*** RECORDS SHOWN Section Begins ***

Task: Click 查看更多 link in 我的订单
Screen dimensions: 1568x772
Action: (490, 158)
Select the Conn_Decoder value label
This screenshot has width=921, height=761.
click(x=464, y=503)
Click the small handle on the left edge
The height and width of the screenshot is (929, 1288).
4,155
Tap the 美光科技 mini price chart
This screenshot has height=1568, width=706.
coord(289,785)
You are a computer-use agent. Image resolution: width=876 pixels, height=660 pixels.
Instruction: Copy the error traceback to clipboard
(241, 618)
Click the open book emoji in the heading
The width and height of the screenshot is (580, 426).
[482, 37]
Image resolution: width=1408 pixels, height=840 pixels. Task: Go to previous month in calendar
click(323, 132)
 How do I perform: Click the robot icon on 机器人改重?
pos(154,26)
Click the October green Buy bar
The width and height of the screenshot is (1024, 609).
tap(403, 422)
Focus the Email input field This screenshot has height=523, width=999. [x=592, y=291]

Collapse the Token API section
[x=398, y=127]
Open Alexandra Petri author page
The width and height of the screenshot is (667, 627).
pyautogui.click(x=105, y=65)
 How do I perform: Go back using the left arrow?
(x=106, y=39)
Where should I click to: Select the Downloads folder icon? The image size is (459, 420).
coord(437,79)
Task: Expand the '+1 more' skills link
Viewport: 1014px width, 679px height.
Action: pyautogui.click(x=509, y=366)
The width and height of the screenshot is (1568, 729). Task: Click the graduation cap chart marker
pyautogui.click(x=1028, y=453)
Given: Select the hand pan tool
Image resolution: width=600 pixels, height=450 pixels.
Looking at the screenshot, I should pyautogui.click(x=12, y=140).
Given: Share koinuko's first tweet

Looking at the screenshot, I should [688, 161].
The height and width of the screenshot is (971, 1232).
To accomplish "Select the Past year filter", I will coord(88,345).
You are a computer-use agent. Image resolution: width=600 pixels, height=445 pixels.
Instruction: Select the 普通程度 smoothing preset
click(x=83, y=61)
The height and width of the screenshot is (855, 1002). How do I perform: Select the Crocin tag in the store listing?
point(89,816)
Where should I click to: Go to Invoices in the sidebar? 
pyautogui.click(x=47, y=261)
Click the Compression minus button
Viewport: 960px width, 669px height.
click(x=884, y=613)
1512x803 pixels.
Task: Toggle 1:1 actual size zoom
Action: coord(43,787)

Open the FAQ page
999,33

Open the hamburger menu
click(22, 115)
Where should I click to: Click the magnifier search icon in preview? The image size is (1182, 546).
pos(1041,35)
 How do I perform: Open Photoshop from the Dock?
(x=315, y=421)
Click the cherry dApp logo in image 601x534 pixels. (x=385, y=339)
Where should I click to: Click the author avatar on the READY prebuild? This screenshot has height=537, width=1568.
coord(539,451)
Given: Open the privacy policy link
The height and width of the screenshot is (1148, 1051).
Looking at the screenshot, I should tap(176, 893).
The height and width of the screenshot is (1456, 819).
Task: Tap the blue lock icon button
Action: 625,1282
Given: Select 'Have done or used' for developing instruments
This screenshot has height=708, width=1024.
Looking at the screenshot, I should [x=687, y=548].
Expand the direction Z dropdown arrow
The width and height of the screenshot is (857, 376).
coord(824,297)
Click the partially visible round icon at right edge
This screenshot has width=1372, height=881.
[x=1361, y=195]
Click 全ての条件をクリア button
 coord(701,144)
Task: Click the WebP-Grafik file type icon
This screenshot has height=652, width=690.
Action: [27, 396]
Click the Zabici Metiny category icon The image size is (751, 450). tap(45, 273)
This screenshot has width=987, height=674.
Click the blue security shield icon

*** RECORDS SHOWN Section Ends ***

Using the data above, transcribe the lines that run from the line with "Click the cherry" to the line with "Given: Open the privacy policy link", both ends kept, and output nothing else.

Click the cherry dApp logo in image 601x534 pixels. (x=385, y=339)
Where should I click to: Click the author avatar on the READY prebuild? This screenshot has height=537, width=1568.
coord(539,451)
Given: Open the privacy policy link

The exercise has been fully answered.